Giorgione peint, après Botticelli, le premier nu féminin important de la Renaissance (voir ci-dessous). Il s’agit encore de Vénus, endormie dans un paysage. La déesse est représentée non plus debout, mais allongée, de face, sa tête reposant au creux de son bras, l’autre bras épousant la courbe de la hanche pour venir dissimuler le pubis. Titien reprendra cette pose vingt-cinq ans plus tard, en la transposant dans un intérieur.

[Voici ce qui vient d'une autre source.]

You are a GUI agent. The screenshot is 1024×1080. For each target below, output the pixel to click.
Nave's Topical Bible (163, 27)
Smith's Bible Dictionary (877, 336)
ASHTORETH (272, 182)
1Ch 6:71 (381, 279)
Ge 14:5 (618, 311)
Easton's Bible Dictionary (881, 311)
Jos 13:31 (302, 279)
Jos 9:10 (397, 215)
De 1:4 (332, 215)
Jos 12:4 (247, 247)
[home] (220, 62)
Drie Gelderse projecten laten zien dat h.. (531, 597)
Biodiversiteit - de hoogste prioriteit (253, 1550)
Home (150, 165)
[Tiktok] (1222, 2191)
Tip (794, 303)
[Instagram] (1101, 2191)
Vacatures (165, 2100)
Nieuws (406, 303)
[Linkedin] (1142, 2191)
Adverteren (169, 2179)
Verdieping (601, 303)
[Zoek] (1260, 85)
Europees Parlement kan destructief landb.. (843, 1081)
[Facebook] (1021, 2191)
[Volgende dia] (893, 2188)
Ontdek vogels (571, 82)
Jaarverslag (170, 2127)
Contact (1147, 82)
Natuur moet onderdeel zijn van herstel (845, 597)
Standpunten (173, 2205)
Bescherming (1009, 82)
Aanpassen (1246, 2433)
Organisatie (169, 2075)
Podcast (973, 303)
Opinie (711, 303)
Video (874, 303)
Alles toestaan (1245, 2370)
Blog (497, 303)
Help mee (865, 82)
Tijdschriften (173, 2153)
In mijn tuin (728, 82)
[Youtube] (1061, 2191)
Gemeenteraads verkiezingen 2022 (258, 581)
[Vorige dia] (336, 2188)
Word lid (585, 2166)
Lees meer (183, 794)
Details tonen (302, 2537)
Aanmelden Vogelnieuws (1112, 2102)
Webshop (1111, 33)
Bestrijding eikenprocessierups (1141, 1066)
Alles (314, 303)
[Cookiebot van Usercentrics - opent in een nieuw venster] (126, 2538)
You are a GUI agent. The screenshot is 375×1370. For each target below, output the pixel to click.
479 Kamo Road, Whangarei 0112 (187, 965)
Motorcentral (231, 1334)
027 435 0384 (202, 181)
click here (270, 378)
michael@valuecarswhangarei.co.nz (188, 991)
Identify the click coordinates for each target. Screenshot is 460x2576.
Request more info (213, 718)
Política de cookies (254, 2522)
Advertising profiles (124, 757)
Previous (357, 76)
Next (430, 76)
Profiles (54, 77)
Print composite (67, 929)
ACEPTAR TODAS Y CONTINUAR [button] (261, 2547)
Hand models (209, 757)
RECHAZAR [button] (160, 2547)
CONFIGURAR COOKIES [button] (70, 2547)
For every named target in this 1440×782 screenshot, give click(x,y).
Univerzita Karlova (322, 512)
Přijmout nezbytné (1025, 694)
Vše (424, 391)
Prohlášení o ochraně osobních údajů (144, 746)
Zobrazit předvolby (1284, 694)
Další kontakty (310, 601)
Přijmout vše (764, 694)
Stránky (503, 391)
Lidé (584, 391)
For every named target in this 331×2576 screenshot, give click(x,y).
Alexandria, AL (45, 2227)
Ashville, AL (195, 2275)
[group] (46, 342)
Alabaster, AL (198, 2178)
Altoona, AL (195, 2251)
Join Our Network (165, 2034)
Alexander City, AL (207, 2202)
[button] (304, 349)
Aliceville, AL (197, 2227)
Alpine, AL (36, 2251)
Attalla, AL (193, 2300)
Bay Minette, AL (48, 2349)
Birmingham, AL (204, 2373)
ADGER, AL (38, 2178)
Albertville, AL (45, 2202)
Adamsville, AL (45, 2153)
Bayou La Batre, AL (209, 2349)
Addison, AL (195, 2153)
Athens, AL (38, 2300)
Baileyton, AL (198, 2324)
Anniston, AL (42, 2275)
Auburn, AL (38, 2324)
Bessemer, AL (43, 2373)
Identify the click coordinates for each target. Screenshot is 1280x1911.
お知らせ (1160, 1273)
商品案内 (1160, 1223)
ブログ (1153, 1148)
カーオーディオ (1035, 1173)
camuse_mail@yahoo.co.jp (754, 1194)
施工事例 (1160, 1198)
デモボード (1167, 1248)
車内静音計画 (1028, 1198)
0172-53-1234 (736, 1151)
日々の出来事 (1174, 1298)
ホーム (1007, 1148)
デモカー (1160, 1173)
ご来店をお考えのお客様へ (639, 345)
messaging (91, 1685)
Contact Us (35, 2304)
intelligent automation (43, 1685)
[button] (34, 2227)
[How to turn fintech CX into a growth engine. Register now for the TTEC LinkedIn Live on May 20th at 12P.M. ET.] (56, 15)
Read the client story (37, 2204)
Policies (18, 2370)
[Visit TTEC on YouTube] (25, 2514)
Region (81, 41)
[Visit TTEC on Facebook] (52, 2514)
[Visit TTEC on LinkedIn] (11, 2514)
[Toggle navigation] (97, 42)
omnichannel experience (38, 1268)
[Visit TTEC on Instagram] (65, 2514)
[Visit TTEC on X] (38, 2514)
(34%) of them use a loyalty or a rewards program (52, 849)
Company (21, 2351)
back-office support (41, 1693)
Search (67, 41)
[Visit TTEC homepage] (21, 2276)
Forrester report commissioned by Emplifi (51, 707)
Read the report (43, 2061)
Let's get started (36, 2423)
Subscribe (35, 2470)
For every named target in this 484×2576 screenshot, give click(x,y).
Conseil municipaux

La Vénus de Lorenzo di Credi — peinte vers 1490 — représente une femme nue debout sur un fond sombre. Ce personnage est une copie manifeste du personnage central de La Naissance de Vénus de Botticelli, à ceci près que Lorenzo di Credi a employé une palette plus chaude que celle de Botticelli, qu'il a donné à sa déesse une tête inspirée de la statuaire romaine, et qu'ayant supprimé de ce fait la longue chevelure de la Vénus de Botticelli grâce à laquelle celle-ci pouvait dissimuler son pubis, il a pourvu sa Vénus d'un voile dont l'extrémité retombante tient lieu de cache-sexe. On notera Lorenzo di Credi a conservé la très élégante double arabesque du corps de la déesse de Botticelli, mouvement qui alors justifié par le fait que sa Vénus se tient en équilibre instable sur une coquille mouvante, ne s'explique plus pour la Vénus de Lorenzo di Credi. Si, dans le cas présent, on ne peut considérer que le peintre ait ajouté ce voile superflu par pudeur mais par nécessité eu égard à son modèle, il est certain que des voiles ayant vocation de cache-sexe aient été effectivement ajoutés, parfois après coup, à certaines anatomies, comme ceux qui furent apposés, après le Concile de Trente, sur les sexes des personnages du Jugement dernier de la Chapelle Sixtine. Le peintre Daniele da Volterra qui accomplît ce travail y gagna le surnom de « culottier du pape ».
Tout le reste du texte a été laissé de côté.